((
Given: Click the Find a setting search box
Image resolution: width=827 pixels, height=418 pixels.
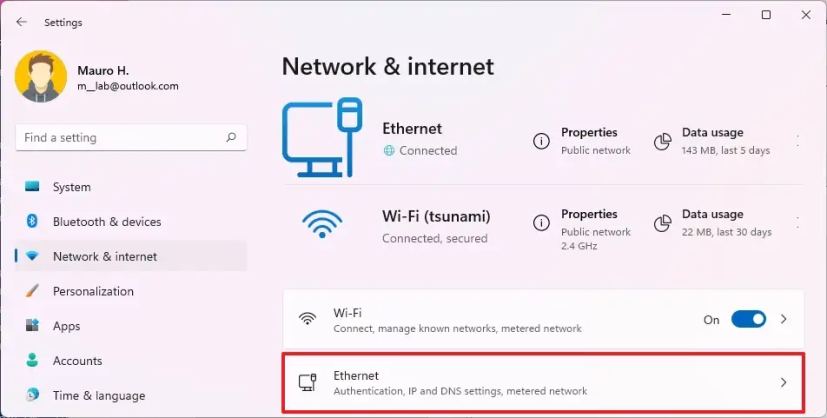Looking at the screenshot, I should pyautogui.click(x=131, y=138).
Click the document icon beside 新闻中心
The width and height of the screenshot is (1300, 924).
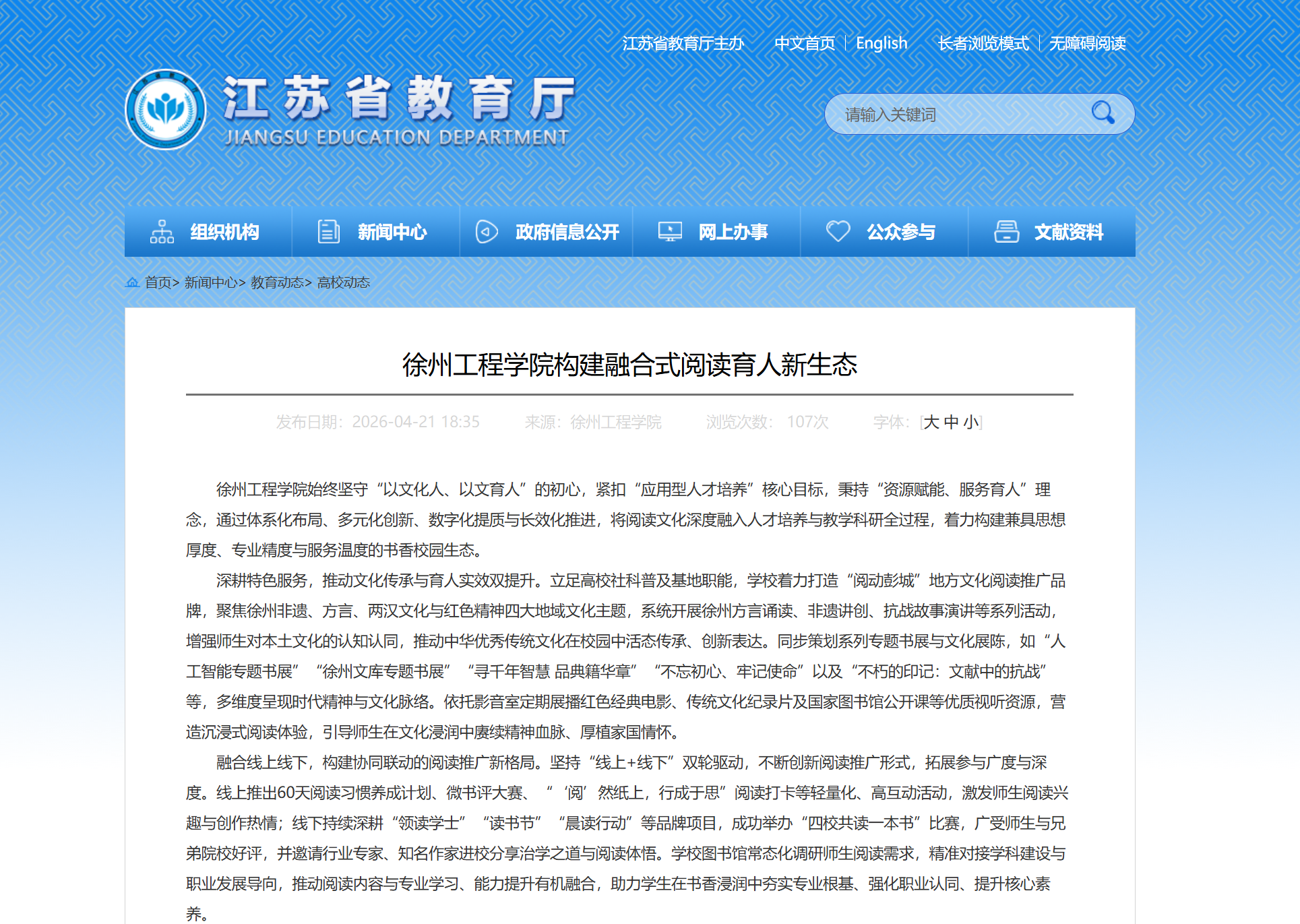point(328,232)
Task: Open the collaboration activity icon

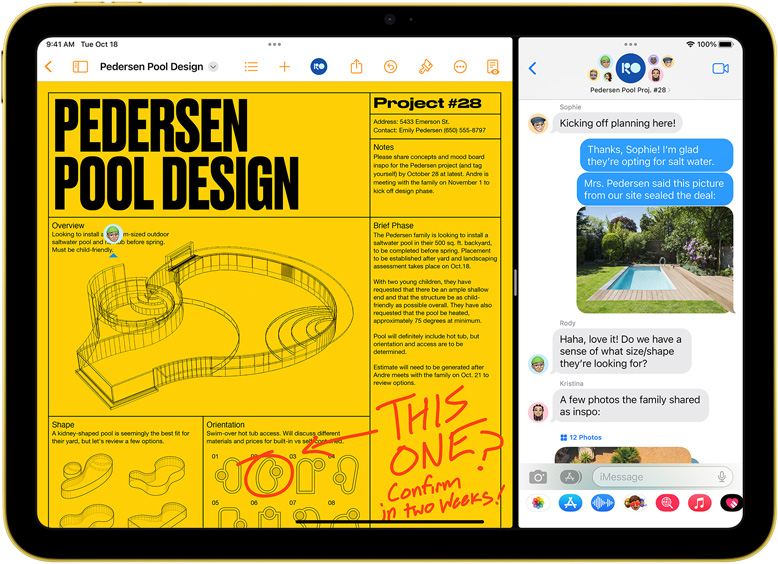Action: (319, 66)
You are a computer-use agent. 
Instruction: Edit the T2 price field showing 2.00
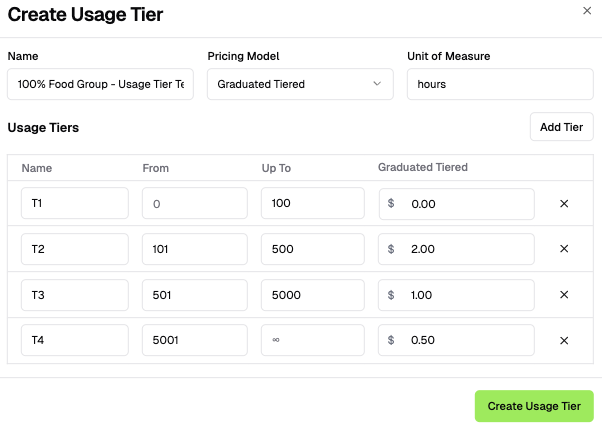pos(465,249)
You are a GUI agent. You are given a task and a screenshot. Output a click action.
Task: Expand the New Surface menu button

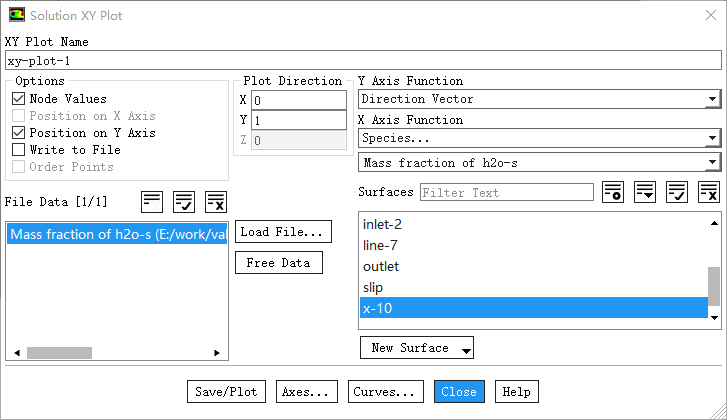click(x=416, y=348)
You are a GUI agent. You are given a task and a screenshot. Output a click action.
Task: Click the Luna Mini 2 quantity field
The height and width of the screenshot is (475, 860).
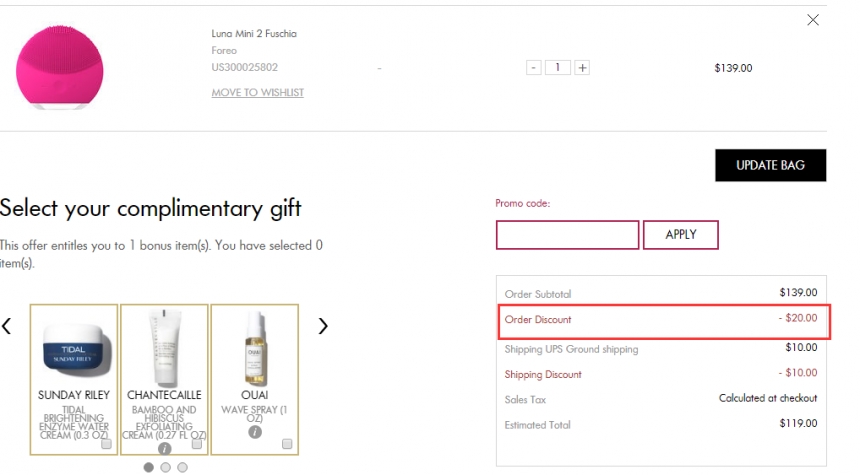[x=558, y=68]
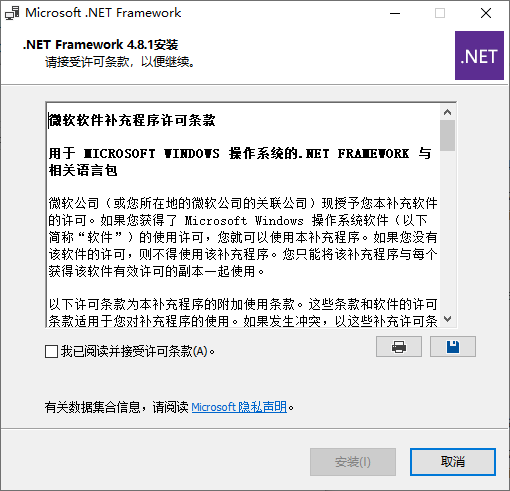Print the license terms with printer icon
Screen dimensions: 510x491
pyautogui.click(x=399, y=347)
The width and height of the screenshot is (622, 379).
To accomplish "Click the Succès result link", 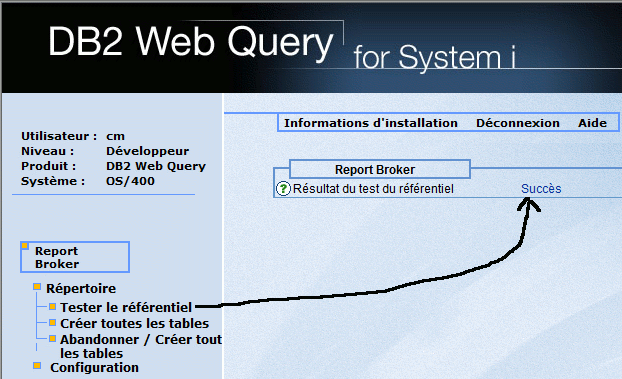I will [541, 189].
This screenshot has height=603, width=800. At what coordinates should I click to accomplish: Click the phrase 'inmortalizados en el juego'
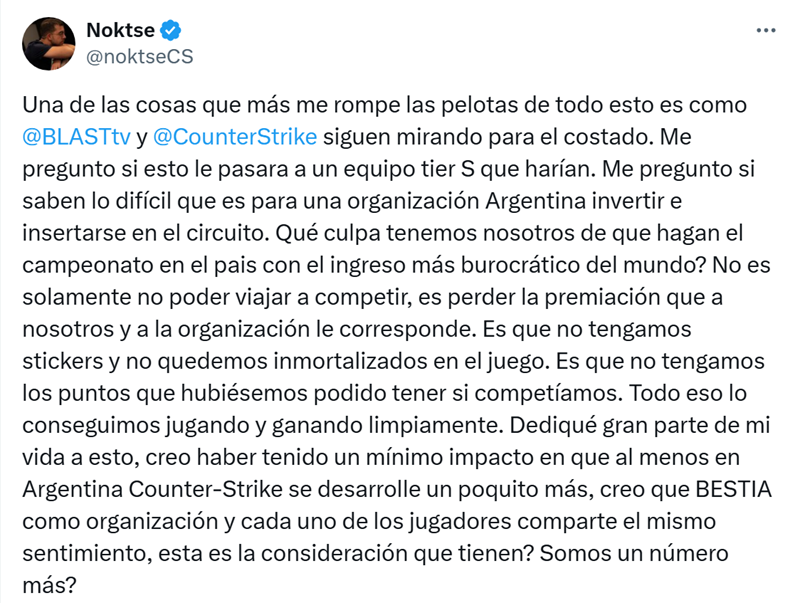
))
## Set problem
Write out the records from the very first line through the line that contains "Action: (319, 66)", both ends included, as a numbered list. Skip blank lines and leave out the pictures.

## Exercise result
1. Given: Click the Find a setting search box
2. Image resolution: width=827 pixels, height=418 pixels.
3. Looking at the screenshot, I should pyautogui.click(x=131, y=138).
4. Click the document icon beside 新闻中心
5. The width and height of the screenshot is (1300, 924).
6. point(328,232)
7. Task: Open the collaboration activity icon
8. Action: (319, 66)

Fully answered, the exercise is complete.